In 1998, I received a scholarship to study for an undergraduate degree at Yale University. During my four years at Yale, cheap Inflatable Tent I explored a broad array of subjects: economics, German language and literature, mathematics, English literature, etc., but the subject I was most committed to intellectually was history. The ten history courses I took at Yale included ancient Greek history, Roman history, medieval European history, the Reformation, the European intellectual history of the 18th and 19th centuries, and the history of modern Russia and modern Germany. When I told other Chinese that I was studying history at Yale, many talked as if I were a slacker evading science and engineering programs, or a loser who couldn't make it in computer science or electrical engineering; others wondered why I had chosen such an impractical subject.
Both responses reflect the deeply ingrained prejudice of many Chinese against the humanities - and are grossly erroneous. Studying history at a great American university is neither easy nor impractical. In some sense, I learned my most important lessons through struggling with the difficulties of studying history. My history courses posed a much bigger academic challenge than my previous experience in Tsinghua as a freshman in biochemistry, or in Tsinghua Fuzhong's experimental accelerated science program. I came away from those four arduous years at Yale tremendously enriched.

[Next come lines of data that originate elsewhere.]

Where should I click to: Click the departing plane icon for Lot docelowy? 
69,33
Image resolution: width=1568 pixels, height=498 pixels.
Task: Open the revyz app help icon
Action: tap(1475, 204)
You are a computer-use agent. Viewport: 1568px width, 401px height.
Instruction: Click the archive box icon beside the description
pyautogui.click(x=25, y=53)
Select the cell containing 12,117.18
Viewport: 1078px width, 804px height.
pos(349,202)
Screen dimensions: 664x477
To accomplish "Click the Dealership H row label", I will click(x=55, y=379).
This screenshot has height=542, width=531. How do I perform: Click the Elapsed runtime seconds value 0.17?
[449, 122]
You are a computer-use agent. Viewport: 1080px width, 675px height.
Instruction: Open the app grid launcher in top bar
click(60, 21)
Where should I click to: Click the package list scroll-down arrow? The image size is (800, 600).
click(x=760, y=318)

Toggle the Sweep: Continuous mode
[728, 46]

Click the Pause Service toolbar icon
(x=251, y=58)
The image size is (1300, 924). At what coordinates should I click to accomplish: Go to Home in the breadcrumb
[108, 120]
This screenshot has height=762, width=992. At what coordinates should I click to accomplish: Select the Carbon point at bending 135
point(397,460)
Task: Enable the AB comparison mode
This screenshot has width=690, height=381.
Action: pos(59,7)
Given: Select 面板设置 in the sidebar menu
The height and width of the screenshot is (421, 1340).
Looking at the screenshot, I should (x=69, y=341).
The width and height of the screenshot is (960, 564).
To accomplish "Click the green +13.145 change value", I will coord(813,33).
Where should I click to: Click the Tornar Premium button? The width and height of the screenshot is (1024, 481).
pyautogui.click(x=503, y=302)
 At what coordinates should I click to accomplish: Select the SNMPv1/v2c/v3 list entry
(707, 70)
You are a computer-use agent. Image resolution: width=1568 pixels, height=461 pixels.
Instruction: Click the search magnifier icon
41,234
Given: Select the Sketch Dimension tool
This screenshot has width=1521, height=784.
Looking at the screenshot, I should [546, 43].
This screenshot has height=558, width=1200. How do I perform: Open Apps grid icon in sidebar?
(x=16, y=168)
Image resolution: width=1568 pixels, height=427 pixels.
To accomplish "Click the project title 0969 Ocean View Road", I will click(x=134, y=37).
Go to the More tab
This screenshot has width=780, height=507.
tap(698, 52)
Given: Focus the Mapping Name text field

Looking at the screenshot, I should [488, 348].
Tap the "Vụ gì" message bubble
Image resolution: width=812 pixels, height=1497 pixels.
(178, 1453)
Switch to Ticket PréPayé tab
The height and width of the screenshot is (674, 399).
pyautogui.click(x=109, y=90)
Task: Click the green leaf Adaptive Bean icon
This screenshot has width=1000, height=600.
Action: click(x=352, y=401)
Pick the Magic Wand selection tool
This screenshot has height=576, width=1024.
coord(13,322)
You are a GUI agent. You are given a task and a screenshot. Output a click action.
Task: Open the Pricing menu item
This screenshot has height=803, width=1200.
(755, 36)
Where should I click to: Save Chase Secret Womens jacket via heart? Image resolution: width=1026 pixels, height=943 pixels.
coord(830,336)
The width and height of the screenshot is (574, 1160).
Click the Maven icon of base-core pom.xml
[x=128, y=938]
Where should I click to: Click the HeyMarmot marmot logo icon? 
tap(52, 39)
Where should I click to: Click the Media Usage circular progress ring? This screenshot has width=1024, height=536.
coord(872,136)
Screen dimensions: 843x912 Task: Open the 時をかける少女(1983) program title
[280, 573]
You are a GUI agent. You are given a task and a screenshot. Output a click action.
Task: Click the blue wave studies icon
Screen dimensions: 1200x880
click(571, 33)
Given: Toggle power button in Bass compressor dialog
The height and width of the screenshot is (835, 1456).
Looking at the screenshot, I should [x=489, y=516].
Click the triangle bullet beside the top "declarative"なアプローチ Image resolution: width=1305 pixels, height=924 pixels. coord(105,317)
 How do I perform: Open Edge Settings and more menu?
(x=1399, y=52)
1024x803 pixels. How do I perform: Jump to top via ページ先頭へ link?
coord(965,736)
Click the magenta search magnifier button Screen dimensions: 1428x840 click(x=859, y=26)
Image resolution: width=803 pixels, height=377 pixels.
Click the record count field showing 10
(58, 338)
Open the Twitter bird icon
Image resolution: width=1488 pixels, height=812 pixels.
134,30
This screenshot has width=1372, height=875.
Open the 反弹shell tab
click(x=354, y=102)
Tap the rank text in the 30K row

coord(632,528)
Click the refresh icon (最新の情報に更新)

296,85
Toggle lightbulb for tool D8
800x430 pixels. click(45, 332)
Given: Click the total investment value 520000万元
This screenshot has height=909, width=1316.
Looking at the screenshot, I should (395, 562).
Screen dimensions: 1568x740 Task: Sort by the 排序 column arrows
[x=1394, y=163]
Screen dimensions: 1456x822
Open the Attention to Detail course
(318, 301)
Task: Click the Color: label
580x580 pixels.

Most history classes at Yale require attending two or three lectures a week, a weekly discussion section, relentless reading assignments of 200 or more pages a week, a midterm and final exam, and two papers. At the beginning, just taking notes on lectures and finishing the reading on time were daunting challenges; writing papers was nightmarish. My trouble with papers generally started the moment they were assigned. The topics were indeterminate, e.g. "write about any topic of your choice in ancient Greek history", "write a book review for a book of your choice" from a reading list of fifty books on medieval history or "compare and contrast selected passages from Karl Marx's Das Kapital and Alexis de Tocqueville's Democracy in America." The expected end result is a paper making a coherent argument that draws its supporting evidence or ideas from several books or journal articles. The subtext to such assignments is: whatever you say in the paper has to reflect your own thinking; hence simply repeating the professor's opinions or whatever is in the readings will not get you very far. In the first week of my Yale career it was hammered home to us that plagiarism was the capital crime in the academic world. Each year there are students who are punished for plagiarizing.
Looking at a paper assignment, my mind often went blank: ANY topics in ancient Greek history? But which one, andswheresto start? Even after I was able to narrow the topic down to, say, the career of Pericles, there were still thousands of books and articles written on it. What was my main argument to be? What points should I make? What information should I include in the paper to support my argument? I would spend hours going through hundreds and hundreds of pages of reading with no clue what to write on. I spent so many nights pacing back and forth in the library, trying to define a topic and choose my arguments. And I was hardly the only person with this problem: Yale students complain about papers as much as Londoners complain about the weather. Pulling all-nighters to finish a paper is part of the shared memory of those "bright college years".
I gradually realized the value of such seemingly unguided education. Allowing students great scope in choosing their own paper topics reflects the Western belief in individual initiative. Students are encouraged to make their own choices and go wherever their interests lead them. On a different level, in the process of groping for a topic, then screening the available material, and finally using it to make an intelligent argument, students learn the important lesson of rapidly processing and critically utilizing a large amount of information. This is an important skill not only in historical research, but in many careers outside the academic world,swheresinformation comes in the form of a tangled mess, not neat textbook passages to be spoon-fed to passive "learners".